He woke in the night screaming, sobbing, choking on Lumish words entwined with my name and those of Mislorr and Kurovell and I knew what must be in his dreams, but I didn’t let myself think it.

“I’m here,” I told him, and held his hand, and wrapped him in the kingdom’s thickest cloths so he wouldn’t think of Kurovell’s cold winters.

“I’m here,” I told him, and sang him every song we had learned together, and fed the fire generously just so it would burn brighter and hotter than Haldir liked the hearth in his room to be, because he was cold.

“I’m here,” I told him, and left my classes as early as mortally possible, and ignored Mother’s warnings when she found me sneaking out, because nothing was important enough to take me from Haldir’s side.

He’s a servant, my brother had sneered, what, are you fond of him? Grow up, Alfarin.

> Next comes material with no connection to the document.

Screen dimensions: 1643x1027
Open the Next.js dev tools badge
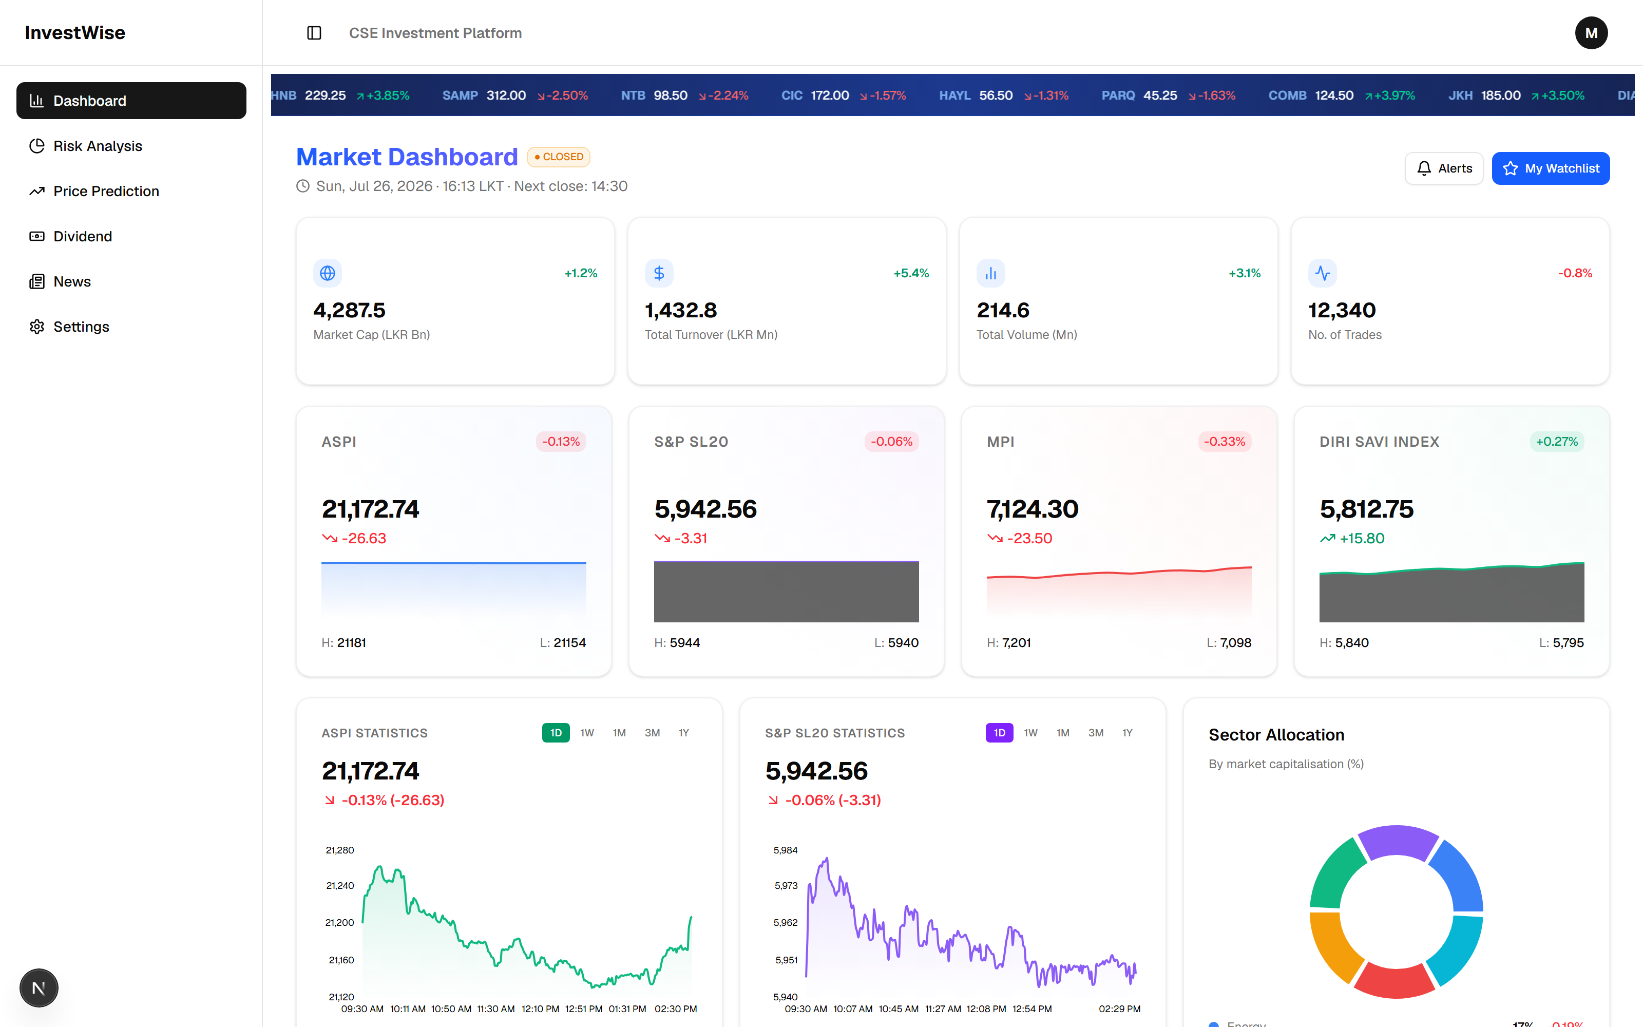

Elves can’t be trusted, Mother had muttered, he will not repay you for this kindness. Be wary, Alfarin.

He’ll take advantage of your generosity, Father had warned in a momentary clarity, then stab you through the heart. Be wise, Alfarin.

But they did not know Haldir, they had not seen the whip-scars, they had not heard his tales under dim lamplight on late nights, they had not sat across from him on the road back from Kurovell, trying not to speak but uneasy in the silence when he sat bloody and barefoot, his face a picture of his pain.

I knew Haldir. I knew he did not cry, I knew he did not need another to lean on, I knew he was stronger than I was and better suited for the Mislorr crown than any of my brothers or myself.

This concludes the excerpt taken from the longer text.